Women engineers generally end up leaving the career line
A new study has discovered that women with engineering degrees either end up leaving their jobs, or don't take up the profession at all.
The research showed that the reason behind nearly 40 percent of women who leave or never enter the field despite having their degrees, was poor workplace climates and mistreatment by managers and co-workers.
Nadya Fouad, PhD, of the University of Wisconsin-Milwaukee, said that while women accounted for more than 20 percent of engineering school graduates over the past two decades, only 11 percent of them were practicing engineers, and 9 percent were electronic and environmental engineers.
The results were from the first phase of a three-year National Science Foundation study that surveyed 5,300 engineering alumnae spanning six decades, mostly from the 30 universities with the highest number of women engineering graduates and from 200 other universities.
While 62 percent of the women surveyed persisted in their careers as engineers, 11 percent never entered the field, 21 percent left more than five years ago, and 6 percent left less than five years ago. Among women who left less than five years ago, two-thirds said they pursued better opportunities in other fields while a third stayed home with children because companies didn't accommodate work-life concerns, Fouad said. Among those who went to other industries, 54 percent became executives, 22 percent were in management and 24 percent worked as staff members.
Women who left engineering more than five years ago said their decision was due to care giving responsibilities (17 percent), no opportunities for advancement (12 percent) and lost interest in engineering (12 percent).

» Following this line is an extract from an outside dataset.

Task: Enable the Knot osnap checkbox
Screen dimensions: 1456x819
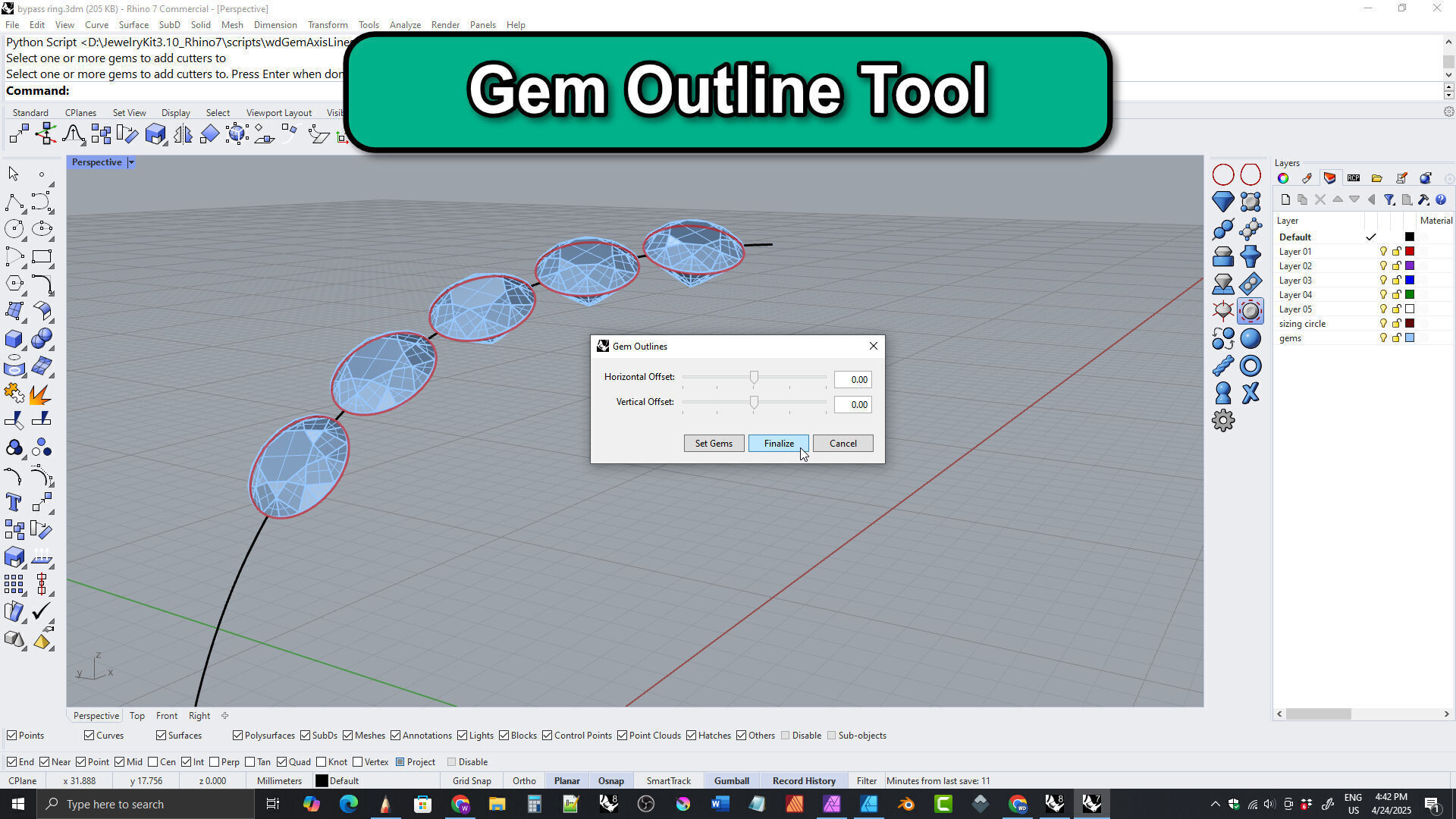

More than two-thirds continued working and among those, 55 percent were executives, 15 percent were managers and 30 percent were staff members.
Women who persisted in their engineering careers worked on average 44 hours a week and earned salaries between 76,000 dollars and 125,000 dollars a year. About 15 percent were executives, a third project managers and the remainder staff members. Supportive bosses and co-workers, and organizations that recognize their contributions, provide training and paths for advancement and support a work-life balance were reasons women gave for staying in their jobs.
The findings were presented at the American Psychological Association's 122nd Annual Convention.